Postgresql – Postgres automatic failover, multiple clients to multiple masters

failoverpostgresql

I'm looking into providing a method of having multiple hot spare PostgreSQL instances to our website.

The majority of implementations that I have found require a single point of failure with PgPool II or PGBouncer proxying the connection for every app server to the correct database.

Example:

App Server 1 \              Spare
App Server 2 -  PGPool II - Master
App Server 3 /              Spare

I'm looking to try a method of automatic fail-over, where each app server will fail-over automatically to a new master DB quickly and correctly.
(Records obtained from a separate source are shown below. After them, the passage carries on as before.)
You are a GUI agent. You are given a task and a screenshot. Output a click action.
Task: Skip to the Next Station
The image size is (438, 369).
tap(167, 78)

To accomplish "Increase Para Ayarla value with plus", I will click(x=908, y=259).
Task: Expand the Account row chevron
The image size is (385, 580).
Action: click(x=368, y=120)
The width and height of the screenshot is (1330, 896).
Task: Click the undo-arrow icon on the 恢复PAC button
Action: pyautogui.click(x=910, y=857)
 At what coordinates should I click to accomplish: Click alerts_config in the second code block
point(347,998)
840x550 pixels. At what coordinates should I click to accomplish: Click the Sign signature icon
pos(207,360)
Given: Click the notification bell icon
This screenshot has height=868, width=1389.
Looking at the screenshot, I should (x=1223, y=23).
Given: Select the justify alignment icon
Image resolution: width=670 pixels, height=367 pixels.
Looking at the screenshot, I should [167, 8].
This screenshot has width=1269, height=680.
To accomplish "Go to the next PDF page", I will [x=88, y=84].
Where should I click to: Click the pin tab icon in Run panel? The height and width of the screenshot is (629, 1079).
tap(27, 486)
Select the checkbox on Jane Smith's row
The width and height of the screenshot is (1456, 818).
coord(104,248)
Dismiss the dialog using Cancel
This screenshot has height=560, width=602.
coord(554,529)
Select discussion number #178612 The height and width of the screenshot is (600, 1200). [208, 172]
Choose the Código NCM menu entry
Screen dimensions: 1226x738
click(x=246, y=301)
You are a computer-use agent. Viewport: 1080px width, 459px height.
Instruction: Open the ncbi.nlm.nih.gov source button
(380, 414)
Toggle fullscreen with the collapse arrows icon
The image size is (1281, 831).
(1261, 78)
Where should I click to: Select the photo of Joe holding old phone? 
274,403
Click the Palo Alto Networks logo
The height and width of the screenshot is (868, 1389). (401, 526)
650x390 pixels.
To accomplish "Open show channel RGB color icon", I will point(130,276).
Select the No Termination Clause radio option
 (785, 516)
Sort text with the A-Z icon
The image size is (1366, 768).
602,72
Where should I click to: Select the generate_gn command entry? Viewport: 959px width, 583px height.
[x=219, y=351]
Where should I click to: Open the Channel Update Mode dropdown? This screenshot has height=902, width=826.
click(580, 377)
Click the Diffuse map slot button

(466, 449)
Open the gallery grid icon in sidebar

It can still use PGPool or PGBouncer, but each app server should be separate and autonomous with no message/state passing from app server to app server.

Example:

App Server 1 -  PGPool II \ Master 1
App Server 2 -  PGPool II - Master 2
App Server 3 -  PGPool II / Master 3

A maximum time for switch over should be 1-2 seconds.

  1. Does this make sense and is it possible?
  2. Is this an easy to implement via some tool/configuration? If so, how? If not, why?

Best Answer

I can recommend using Slony for PostgreSQL replication from my experience with it.

I can't respond better then the Slony docs section on failover so I'll quote it:

If some more serious problem occurs on the "origin" server, it may be necessary to SLONIK FAILOVER to a backup server. This is a highly undesirable circumstance, as transactions "committed" on the origin, but not applied to the subscribers, will be lost. You may have reported these transactions as "successful" to outside users. As a result, failover should be considered a last resort. If the "injured" origin server can be brought up to the point where it can limp along long enough to do a controlled switchover, that is greatly preferable.

Slony-I does not provide any automatic detection for failed systems. Abandoning committed transactions is a business decision that cannot be made by a database system. If someone wants to put the commands below into a script executed automatically from the network monitoring system, well ... it's your data, and it's your failover policy.

To your question: does it make sense?, personally, I would say, no. I agree with the Slony docs that it's better to have a human understand why there was a failure and then manually (and quickly) failover.

Having managed PostgreSQL for more than a decade, unless there's a hardware failure, it's difficult to make it seriously fail. And I recommend involving a human to confirm hardware failure and check the state of the system before failing over.

If you are getting started with a high-availability PostgreSQL, I would first look at the hardware, tuning and RAID configuration behind your PostgreSQL database before considering automatic failover.